While the relationship is complicated, income is one of the largest determinants of health. The typical Dover household earns $54,140 a year, far less than the $61,757 median household income for Delaware.
9. Homosassa Springs, Florida
> Premature death rate: 480.0 per 100,000
> Adult obesity rate: 27.1%
> Adult smoking rate: 18.4%
> Median household income: $39,206
In Homosassa Springs, 480 in every 100,000 residents die before age 75, the highest premature death rate in Florida and more than the statewide rate of 332 premature deaths per 100,000 residents. Poor health outcomes are likely the result of the city’s high incidence of unhealthy behavior. Smokers are more than 25 times as likely to get lung cancer than non-smokers, and are at a greater risk of dying prematurely. Additionally, adults who exercise seven hours a week are 40% less likely to die prematurely than those engaging in less than 30 minutes of exercise per week. Some 18.4% of Homosassa Springs adults smoke and 29.5% do not exercise, each the largest such share of cities in the state.
Income is a large determinant of health outcomes, and Homosassa Springs is one of the poorest metro areas in Florida. The typical household in the metro area earns $39,206 a year, the second lowest of any metro area in the Florida and approximately $18,000 less than the U.S. median household income.
10. Albany, Georgia
> Premature death rate: 490.0 per 100,000
> Adult obesity rate: 34.8%
> Adult smoking rate: 20.6%
> Median household income: $40,667
As measured by a number of health outcomes and health behaviors, Albany is the least healthy metro area in Georgia. Some 20.6% of adults in Albany smoke, the largest share of any city in the state. Smokers are more than 25 times as likely to get lung cancer than non-smokers, and are more likely to die prematurely overall. Additionally, 34.8% of adults are obese, the second largest share in the state, which increases the risk of cardiovascular disease and diabetes. Every year, 490 in every 100,000 Albany residents die before age 75, the second highest premature death rate in Georgia.
A number of environmental and socioeconomic factors may contribute to the negative health outcomes in Albany.

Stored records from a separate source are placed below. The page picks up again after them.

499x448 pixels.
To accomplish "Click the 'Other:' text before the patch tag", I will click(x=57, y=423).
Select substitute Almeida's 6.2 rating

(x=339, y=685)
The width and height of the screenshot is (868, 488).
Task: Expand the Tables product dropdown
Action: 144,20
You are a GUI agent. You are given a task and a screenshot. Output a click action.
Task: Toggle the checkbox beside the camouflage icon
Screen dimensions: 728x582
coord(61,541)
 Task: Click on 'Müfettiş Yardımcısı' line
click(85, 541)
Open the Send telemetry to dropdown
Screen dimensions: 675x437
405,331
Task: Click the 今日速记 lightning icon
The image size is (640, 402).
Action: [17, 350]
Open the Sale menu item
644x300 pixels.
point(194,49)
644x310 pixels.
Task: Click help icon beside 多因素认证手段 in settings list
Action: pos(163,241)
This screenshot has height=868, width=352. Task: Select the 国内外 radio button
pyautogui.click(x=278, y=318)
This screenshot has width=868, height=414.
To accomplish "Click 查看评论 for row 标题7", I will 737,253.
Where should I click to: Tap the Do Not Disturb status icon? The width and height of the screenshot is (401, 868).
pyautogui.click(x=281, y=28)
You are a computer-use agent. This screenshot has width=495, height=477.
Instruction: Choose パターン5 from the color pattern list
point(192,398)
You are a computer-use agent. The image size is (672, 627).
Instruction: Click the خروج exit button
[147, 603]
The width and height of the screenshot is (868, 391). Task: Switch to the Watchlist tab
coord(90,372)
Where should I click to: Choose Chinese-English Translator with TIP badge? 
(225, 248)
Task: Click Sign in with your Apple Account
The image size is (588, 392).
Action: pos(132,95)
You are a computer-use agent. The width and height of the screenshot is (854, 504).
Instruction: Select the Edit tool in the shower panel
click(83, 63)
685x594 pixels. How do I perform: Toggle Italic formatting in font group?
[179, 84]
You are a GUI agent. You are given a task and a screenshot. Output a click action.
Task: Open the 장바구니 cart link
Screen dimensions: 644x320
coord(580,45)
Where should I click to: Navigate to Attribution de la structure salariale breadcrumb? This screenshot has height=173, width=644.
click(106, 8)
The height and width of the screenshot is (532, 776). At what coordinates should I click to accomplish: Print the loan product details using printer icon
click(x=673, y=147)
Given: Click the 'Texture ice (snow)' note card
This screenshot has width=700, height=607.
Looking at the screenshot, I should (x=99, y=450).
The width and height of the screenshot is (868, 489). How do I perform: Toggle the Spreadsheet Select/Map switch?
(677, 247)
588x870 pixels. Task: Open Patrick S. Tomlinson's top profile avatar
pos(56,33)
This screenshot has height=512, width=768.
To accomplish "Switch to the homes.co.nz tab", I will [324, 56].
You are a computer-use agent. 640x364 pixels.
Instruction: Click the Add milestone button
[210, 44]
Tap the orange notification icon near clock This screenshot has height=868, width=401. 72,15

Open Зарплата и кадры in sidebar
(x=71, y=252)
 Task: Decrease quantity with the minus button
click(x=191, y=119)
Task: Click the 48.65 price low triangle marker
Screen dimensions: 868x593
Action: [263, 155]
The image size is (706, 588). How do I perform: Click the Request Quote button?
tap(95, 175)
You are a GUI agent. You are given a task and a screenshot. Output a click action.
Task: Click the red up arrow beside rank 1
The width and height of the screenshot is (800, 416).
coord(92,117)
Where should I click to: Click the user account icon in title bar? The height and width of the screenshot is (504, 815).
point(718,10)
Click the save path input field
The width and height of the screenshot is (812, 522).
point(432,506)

The metro area is highly rural, and just 58.4% of metro area residents have access to a opportunities for physical activity — by far the smallest share of cities in the state. Exposure to violent crime can also contribute to poor health outcomes as it can induce mental stress, physical stress, and discourage outdoor recreational opportunities. In 2016, there were 735 violent crimes reported per 100,000 city residents, the most of any city in Georgia and the 19th highest violent crime rate in the United States.